● ACTIVITY: The line with "The image size is (600, 484)." through the last line of the entries: give these again exactly, and only these, without any pictures.

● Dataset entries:
----
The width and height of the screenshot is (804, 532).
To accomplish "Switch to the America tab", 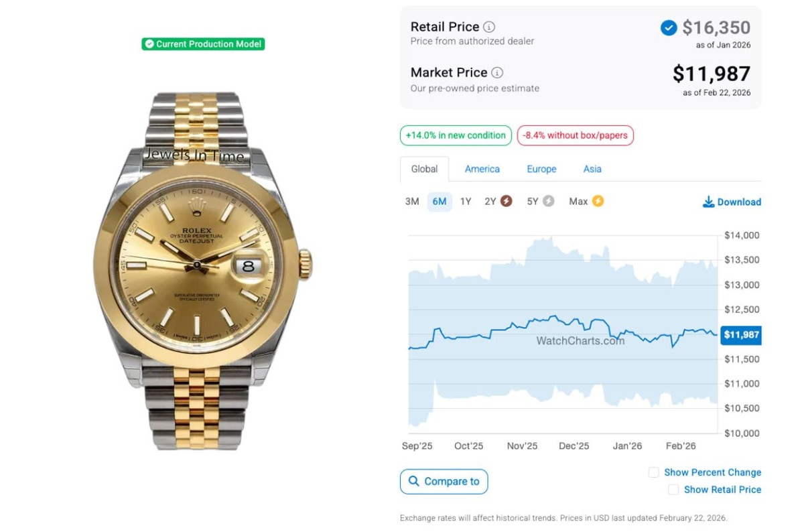I will 482,169.
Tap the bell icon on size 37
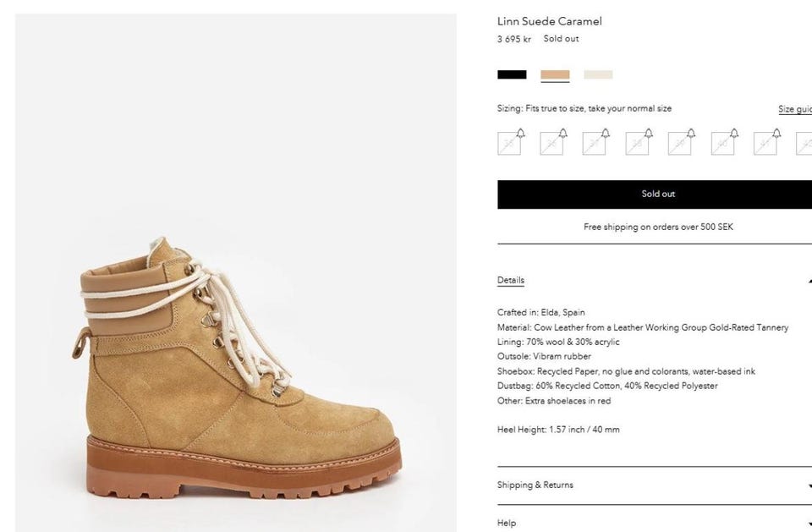 click(606, 134)
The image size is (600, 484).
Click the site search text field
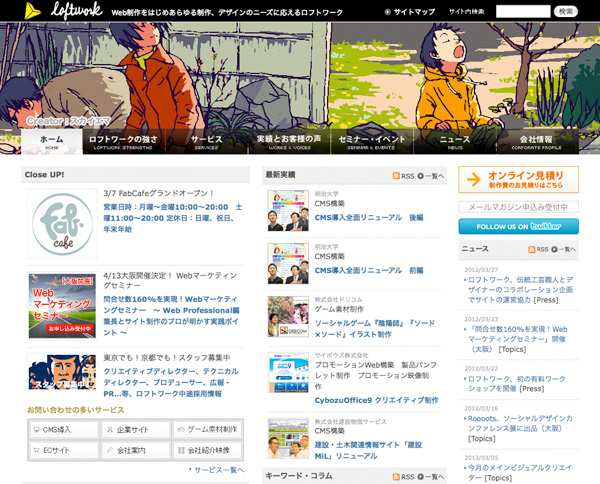coord(522,12)
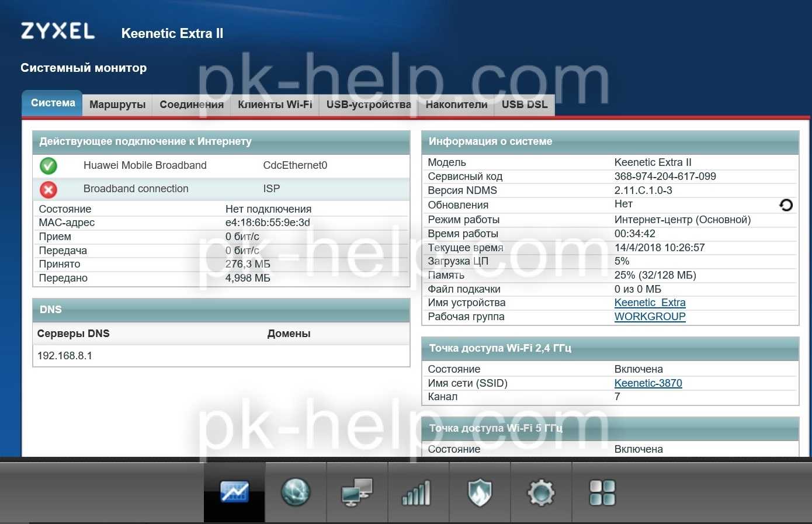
----
● EXPECTED OUTPUT:
The image size is (600, 484).
Click the site search text field
coord(522,12)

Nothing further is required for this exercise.